* **Assignment**
Give back the entire listing verbatim.
****
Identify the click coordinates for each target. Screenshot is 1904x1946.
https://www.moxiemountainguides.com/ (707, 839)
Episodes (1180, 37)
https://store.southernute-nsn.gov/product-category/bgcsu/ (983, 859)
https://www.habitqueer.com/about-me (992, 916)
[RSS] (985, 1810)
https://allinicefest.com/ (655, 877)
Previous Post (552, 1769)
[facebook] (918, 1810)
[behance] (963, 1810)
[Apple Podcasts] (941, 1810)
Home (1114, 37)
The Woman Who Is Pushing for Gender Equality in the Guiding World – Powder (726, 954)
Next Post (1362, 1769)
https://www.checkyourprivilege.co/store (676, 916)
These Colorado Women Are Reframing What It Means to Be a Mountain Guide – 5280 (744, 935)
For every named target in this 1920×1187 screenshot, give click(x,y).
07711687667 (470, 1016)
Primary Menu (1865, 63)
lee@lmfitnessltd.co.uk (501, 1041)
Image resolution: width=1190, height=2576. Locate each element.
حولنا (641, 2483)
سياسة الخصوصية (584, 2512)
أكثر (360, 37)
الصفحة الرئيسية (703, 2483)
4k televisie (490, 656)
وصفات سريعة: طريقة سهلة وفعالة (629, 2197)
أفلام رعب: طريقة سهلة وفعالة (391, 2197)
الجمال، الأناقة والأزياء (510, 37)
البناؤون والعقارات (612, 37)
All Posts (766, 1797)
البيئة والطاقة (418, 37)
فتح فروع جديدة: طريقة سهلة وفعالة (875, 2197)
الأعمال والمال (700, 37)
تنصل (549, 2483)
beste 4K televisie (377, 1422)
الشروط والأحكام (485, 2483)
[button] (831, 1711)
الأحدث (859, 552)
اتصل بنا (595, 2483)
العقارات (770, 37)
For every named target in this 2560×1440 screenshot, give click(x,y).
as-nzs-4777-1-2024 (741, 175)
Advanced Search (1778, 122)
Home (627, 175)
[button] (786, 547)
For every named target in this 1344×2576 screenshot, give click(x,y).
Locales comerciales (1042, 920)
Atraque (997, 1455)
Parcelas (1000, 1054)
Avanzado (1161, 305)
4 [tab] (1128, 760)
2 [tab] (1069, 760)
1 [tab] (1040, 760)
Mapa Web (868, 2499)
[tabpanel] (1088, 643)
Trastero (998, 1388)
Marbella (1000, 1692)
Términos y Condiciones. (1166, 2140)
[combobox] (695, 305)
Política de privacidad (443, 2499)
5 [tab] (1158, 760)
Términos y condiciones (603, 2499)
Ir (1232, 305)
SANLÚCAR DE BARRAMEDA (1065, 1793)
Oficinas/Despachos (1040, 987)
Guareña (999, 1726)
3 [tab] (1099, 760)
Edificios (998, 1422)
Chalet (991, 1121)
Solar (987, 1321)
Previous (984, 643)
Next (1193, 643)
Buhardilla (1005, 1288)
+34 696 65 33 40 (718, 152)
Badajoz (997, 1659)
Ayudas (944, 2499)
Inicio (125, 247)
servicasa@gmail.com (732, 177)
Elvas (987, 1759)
****
* **Response area**
Identify the click coordinates for each target. Screenshot is 1904x1946.
https://www.moxiemountainguides.com/ (707, 839)
Episodes (1180, 37)
https://store.southernute-nsn.gov/product-category/bgcsu/ (983, 859)
https://www.habitqueer.com/about-me (992, 916)
[RSS] (985, 1810)
https://allinicefest.com/ (655, 877)
Previous Post (552, 1769)
[facebook] (918, 1810)
[behance] (963, 1810)
[Apple Podcasts] (941, 1810)
Home (1114, 37)
The Woman Who Is Pushing for Gender Equality in the Guiding World – Powder (726, 954)
Next Post (1362, 1769)
https://www.checkyourprivilege.co/store (676, 916)
These Colorado Women Are Reframing What It Means to Be a Mountain Guide – 5280 (744, 935)
For every named target in this 1920×1187 screenshot, give click(x,y).
07711687667 (470, 1016)
Primary Menu (1865, 63)
lee@lmfitnessltd.co.uk (501, 1041)
Image resolution: width=1190, height=2576. Locate each element.
حولنا (641, 2483)
سياسة الخصوصية (584, 2512)
أكثر (360, 37)
الصفحة الرئيسية (703, 2483)
4k televisie (490, 656)
وصفات سريعة: طريقة سهلة وفعالة (629, 2197)
أفلام رعب: طريقة سهلة وفعالة (391, 2197)
الجمال، الأناقة والأزياء (510, 37)
البناؤون والعقارات (612, 37)
All Posts (766, 1797)
البيئة والطاقة (418, 37)
فتح فروع جديدة: طريقة سهلة وفعالة (875, 2197)
الأعمال والمال (700, 37)
تنصل (549, 2483)
beste 4K televisie (377, 1422)
الشروط والأحكام (485, 2483)
[button] (831, 1711)
الأحدث (859, 552)
اتصل بنا (595, 2483)
العقارات (770, 37)
For every named target in this 2560×1440 screenshot, give click(x,y).
as-nzs-4777-1-2024 (741, 175)
Advanced Search (1778, 122)
Home (627, 175)
[button] (786, 547)
For every named target in this 1344×2576 screenshot, give click(x,y).
Locales comerciales (1042, 920)
Atraque (997, 1455)
Parcelas (1000, 1054)
Avanzado (1161, 305)
4 [tab] (1128, 760)
2 [tab] (1069, 760)
1 [tab] (1040, 760)
Mapa Web (868, 2499)
[tabpanel] (1088, 643)
Trastero (998, 1388)
Marbella (1000, 1692)
Términos y Condiciones. (1166, 2140)
[combobox] (695, 305)
Política de privacidad (443, 2499)
5 [tab] (1158, 760)
Términos y condiciones (603, 2499)
Ir (1232, 305)
SANLÚCAR DE BARRAMEDA (1065, 1793)
Oficinas/Despachos (1040, 987)
Guareña (999, 1726)
3 [tab] (1099, 760)
Edificios (998, 1422)
Chalet (991, 1121)
Solar (987, 1321)
Previous (984, 643)
Next (1193, 643)
Buhardilla (1005, 1288)
+34 696 65 33 40 (718, 152)
Badajoz (997, 1659)
Ayudas (944, 2499)
Inicio (125, 247)
servicasa@gmail.com (732, 177)
Elvas (987, 1759)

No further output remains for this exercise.